Anthracyclines. XI. A short, site-specific synthesis of unsymmetrical 3-Acetyl-5,8-dialkoxy-1,2-dihydronaphthalenes; key precursors to daunomycinone AB-synthons

5,8-Dihydronaphthalene-1,4-diol, readily available from benzoquinone and buta-1,3-diene, is isomerized by heating with strong sodium hydroxide, and acetylated (Ac2O), in situ, to form 5,8-diacetoxy-1,2-dihydronaphthalene. Catalysed (AlCl3) addition of acetyl chloride followed by dehydrochlorination (LiCI/HCONMe2) yielded 5,8-diacetoxy-3-acetyl-1,2-dihydronaphthalene (11) in 82% overall yield.
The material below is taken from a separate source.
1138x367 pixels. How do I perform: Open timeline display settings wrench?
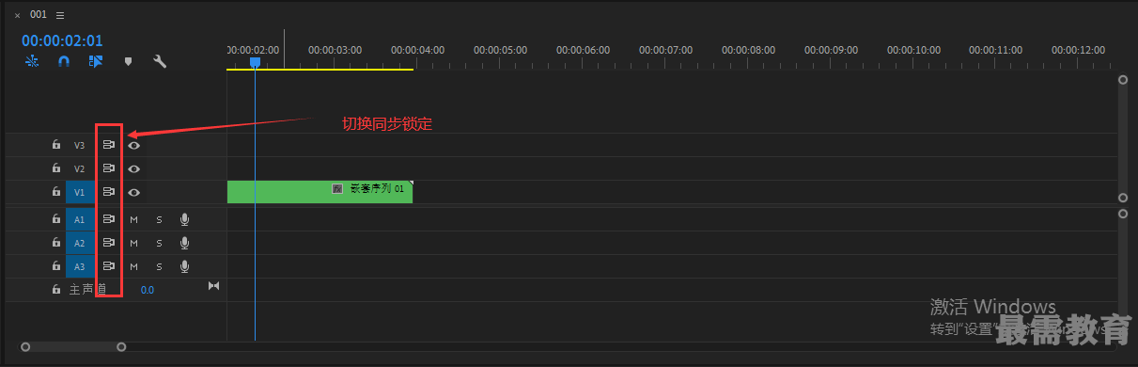pos(160,61)
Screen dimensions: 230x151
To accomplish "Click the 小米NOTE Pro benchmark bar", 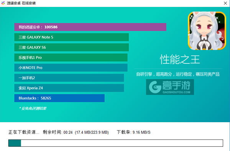I will point(71,68).
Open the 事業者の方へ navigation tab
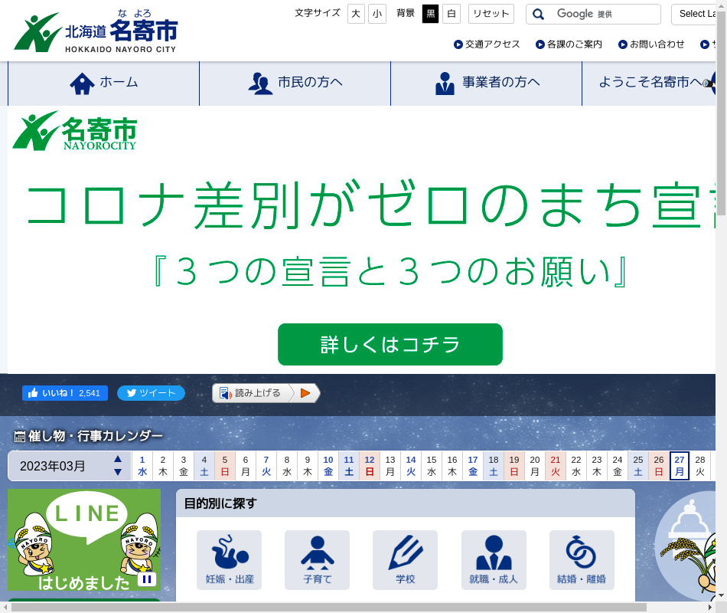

Base hydrolysis of (11), followed by methylation (Me2SO4) gives 3-acetyl-5,8-dimethoxy-1,2-dihydronaphthalene in 94% yield, the most direct route to this product so far described. More importantly, the diacetate (11) is selectively deacetylated at C5 (Cs2CO3 in tetrahydrofuran, or K2CO3 in Me2SO) to form the related phenol, alkylation of which produces the 5-alkoxy compound. Further hydrolysis followed by alkylation yields the unsymmetrically, but regiospecifically substituted, 3-acetyl-5,8-dialkoxy-1,2-dihydronaphthalenes. This method is specifically illustrated by the production of 3-acetyl-5-benzyloxy-8-methoxy-1,2-dihydronaphthalene which is formed in a short, cost effective synthesis in a moderate overall yield (25%) based upon benzoquinone as starting material;significantly, no chromatographic separations are required.